[Task to complete]
Starting at the line that contains "Task: Open stock 五粮液 by its name", repeat each line exactly through the last line of the listing, and repeat nothing else.
-- Data supplied follows --
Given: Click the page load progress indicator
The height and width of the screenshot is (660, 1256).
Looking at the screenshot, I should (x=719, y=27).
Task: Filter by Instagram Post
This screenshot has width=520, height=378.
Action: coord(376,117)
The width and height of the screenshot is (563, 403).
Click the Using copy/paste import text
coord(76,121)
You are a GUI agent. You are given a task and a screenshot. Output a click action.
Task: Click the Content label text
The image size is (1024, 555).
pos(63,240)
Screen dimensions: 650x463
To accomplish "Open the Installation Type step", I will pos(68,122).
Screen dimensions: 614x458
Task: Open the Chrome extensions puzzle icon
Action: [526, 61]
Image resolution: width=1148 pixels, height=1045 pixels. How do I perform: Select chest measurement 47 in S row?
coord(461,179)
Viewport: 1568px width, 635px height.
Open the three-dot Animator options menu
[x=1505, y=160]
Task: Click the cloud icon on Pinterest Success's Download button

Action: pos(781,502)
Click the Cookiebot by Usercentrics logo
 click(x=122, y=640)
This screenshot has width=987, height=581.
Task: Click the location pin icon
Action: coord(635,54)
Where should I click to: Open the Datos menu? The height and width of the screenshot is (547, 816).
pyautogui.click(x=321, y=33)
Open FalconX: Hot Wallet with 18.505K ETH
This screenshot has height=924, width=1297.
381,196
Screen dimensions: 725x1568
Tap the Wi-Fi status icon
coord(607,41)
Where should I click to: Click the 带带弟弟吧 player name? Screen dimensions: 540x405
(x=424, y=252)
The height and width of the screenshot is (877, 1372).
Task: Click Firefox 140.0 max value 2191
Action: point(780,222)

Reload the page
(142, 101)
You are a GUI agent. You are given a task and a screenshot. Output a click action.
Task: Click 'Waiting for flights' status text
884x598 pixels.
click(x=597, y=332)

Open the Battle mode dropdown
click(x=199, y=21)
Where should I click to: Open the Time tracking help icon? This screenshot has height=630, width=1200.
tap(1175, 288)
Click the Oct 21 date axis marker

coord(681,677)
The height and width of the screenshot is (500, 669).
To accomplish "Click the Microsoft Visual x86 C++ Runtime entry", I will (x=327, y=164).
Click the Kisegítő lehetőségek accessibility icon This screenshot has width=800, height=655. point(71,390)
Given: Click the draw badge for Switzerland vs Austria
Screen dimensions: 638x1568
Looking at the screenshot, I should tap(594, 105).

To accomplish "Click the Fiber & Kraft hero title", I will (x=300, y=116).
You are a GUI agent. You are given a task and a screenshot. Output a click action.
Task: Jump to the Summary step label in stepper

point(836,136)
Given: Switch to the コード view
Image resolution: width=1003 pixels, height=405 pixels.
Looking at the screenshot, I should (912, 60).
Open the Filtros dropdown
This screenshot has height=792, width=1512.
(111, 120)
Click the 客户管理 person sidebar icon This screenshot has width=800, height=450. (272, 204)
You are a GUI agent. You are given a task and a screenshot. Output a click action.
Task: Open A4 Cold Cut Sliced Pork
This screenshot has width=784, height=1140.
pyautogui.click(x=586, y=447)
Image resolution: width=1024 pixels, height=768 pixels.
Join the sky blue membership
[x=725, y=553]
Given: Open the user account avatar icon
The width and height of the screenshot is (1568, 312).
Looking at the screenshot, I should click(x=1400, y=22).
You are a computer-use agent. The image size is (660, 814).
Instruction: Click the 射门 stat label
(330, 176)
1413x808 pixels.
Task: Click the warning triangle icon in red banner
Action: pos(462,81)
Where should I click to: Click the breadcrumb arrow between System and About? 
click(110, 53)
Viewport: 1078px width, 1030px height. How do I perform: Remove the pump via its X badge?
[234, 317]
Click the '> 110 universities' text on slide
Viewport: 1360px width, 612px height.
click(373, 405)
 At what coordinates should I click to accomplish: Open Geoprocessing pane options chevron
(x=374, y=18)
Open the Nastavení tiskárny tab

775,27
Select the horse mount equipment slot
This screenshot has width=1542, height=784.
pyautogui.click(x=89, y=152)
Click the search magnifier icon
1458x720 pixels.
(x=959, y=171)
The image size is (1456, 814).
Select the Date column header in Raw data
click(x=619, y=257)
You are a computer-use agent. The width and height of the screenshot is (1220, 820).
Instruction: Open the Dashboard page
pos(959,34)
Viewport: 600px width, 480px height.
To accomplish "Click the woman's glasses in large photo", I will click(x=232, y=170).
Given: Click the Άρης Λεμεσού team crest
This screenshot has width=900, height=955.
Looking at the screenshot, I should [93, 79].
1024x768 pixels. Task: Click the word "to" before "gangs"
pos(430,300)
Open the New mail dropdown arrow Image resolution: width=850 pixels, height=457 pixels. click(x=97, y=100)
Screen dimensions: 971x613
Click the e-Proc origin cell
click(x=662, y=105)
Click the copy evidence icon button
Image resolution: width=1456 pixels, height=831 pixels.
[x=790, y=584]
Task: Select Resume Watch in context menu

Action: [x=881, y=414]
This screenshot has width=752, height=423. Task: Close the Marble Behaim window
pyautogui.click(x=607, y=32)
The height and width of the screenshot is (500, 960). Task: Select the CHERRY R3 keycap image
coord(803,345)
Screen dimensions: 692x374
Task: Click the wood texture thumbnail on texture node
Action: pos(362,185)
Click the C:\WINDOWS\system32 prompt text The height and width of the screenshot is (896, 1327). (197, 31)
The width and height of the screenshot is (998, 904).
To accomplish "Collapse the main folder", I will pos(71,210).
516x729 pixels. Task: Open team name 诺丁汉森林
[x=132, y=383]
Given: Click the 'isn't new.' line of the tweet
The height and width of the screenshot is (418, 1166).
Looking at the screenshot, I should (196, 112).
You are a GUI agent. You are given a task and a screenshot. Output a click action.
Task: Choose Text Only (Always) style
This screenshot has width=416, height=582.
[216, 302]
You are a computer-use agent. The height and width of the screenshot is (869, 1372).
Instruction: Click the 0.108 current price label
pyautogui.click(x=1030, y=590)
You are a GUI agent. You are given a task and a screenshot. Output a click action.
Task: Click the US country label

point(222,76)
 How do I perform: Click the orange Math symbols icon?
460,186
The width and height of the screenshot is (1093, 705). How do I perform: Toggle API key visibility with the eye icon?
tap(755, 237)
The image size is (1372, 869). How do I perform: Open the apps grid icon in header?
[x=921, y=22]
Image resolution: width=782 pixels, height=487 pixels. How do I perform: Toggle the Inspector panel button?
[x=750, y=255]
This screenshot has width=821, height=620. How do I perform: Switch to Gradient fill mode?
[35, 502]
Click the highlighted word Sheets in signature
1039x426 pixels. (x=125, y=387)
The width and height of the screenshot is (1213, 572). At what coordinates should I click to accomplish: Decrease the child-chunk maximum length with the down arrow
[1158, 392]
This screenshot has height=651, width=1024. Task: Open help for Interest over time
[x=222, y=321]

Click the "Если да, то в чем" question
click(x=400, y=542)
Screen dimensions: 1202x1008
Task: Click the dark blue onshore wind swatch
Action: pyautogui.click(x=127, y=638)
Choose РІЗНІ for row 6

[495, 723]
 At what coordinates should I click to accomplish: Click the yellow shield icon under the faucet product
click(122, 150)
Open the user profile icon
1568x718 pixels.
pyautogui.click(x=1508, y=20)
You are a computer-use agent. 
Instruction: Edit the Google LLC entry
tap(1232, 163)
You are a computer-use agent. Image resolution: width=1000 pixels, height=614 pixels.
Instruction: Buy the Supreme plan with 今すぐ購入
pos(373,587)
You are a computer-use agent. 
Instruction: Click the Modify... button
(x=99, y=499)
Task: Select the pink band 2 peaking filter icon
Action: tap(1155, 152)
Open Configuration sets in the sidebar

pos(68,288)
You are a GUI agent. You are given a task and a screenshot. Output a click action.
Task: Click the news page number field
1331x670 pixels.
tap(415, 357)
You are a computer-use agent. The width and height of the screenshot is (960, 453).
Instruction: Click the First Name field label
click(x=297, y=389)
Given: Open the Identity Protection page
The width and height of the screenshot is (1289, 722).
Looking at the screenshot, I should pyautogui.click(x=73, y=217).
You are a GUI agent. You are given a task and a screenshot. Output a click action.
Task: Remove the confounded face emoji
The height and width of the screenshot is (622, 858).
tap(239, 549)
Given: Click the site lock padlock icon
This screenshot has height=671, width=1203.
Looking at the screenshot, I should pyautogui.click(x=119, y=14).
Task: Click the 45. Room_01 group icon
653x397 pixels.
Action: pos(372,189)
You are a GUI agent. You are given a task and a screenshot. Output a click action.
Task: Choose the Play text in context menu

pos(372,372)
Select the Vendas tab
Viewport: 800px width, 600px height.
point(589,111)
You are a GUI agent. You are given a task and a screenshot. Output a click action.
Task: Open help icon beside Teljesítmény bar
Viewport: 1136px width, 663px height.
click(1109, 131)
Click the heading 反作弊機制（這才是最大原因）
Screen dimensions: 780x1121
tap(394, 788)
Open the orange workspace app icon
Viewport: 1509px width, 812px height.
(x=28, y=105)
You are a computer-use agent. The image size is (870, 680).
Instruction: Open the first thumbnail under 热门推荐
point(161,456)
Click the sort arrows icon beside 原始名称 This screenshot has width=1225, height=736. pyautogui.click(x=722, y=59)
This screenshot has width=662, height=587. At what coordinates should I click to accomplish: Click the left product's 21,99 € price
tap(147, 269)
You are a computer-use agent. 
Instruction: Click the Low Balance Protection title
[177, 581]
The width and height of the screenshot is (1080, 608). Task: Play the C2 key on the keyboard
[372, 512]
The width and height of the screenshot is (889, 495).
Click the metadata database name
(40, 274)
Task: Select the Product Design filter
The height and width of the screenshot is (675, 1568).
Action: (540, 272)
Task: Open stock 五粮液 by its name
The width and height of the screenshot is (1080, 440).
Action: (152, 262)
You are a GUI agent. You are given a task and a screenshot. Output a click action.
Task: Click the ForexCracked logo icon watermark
-- Data supplied concluded --
[Result of the exercise]
Task: Open stock 五粮液 by its name
The width and height of the screenshot is (1080, 440).
Action: (152, 262)
You are a GUI agent. You are given a task and a screenshot. Output a click action.
Task: Click the ForexCracked logo icon watermark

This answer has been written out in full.